The Relation between Rainfall and Area–Time Integrals at the Transition from an Arid to an Equatorial Climate

Abstract

Abstract The area–time integral (ATI) method has previously been successfully used to estimate the area-averaged rain-rate distribution and the rainfall volume over an area from radar or from satellite infrared (IR) data. In most cases, the method was implemented over regions or test areas with an assumed homogeneous climatic character, that is, without a strong spatial variation of the rain regime throughout the test area. In the present paper, the behavior of the ATI method is discussed for a test area displaying two strong gradients of the cumulative annual rainfall: one meridional, at the transition between regions having, respectively, a desertic and an equatorial climate and the other zonal, at the transition between land and sea. The studied area is divided into four subtest areas (north, south, land, and sea) over which the ATI computation is applied separately.
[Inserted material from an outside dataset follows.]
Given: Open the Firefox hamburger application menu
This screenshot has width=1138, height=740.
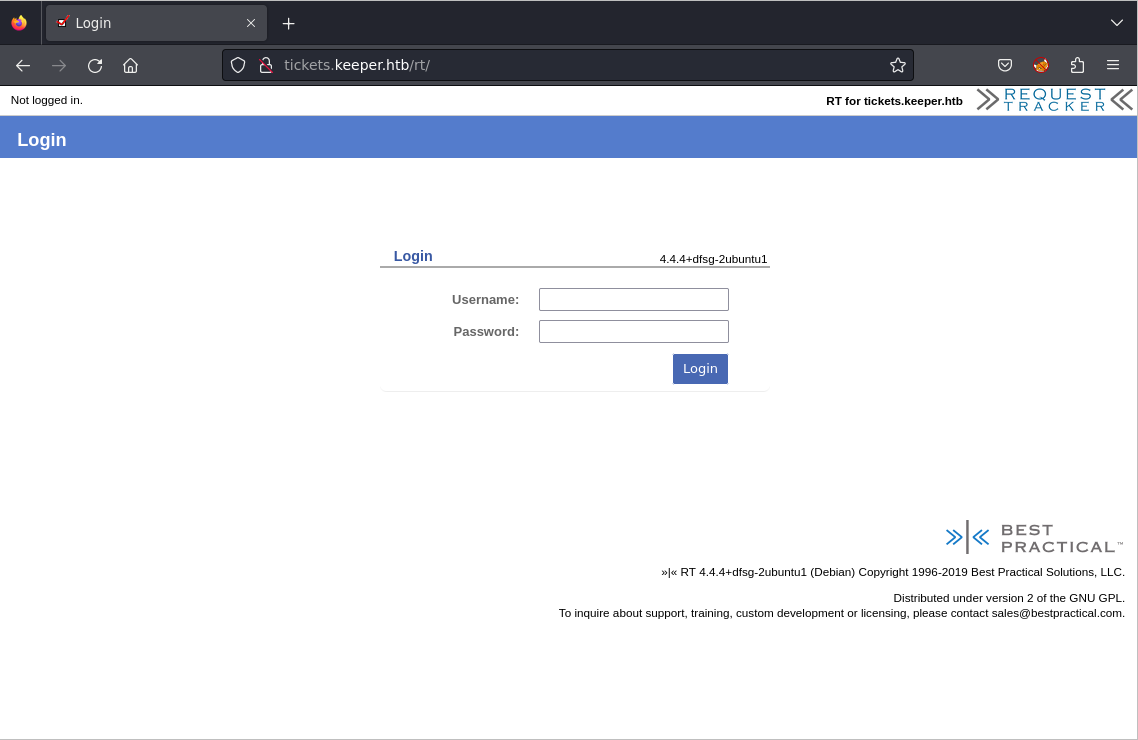Looking at the screenshot, I should click(1113, 65).
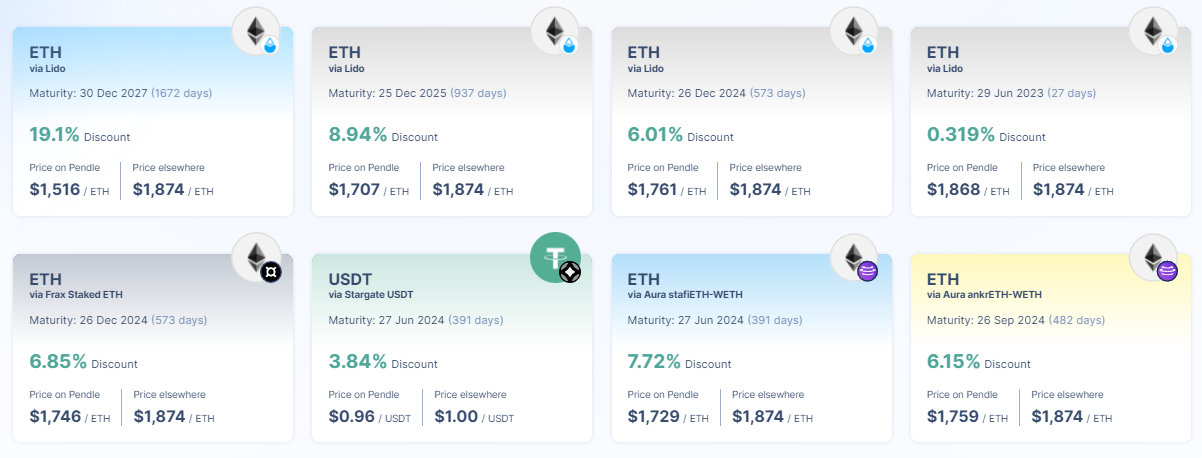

The linear coefficient relating the radar-observed area-averaged rain rate and the fractional area where the rain is higher than a threshold calculated over the four subtest areas is found to be almost constant, in agreement with the ergodic character of the rain-rate distribution observed in this region. Similarly, the linear coefficient relating the rain volume over the subtest areas to the IR satellite-derived ATI, a parameter analogous to the Geostationary Operational Environmental Satellite (GOES) Precipitation Index (GPI), is found to be very steady, with a mean value of 3.02 mm h−1 and a coefficient of variation of only 8%. These coefficients, as well as the underlying dynamic and microphysical processes, do not seem significantly influenced by the climatic character, even at a short space scale, in the studied area. The ratio of radar rain areas to cloud areas is, notably, almost constant. For a brightness temperature of 235 K, the ratio of the cloud area to rain area is around 1.68.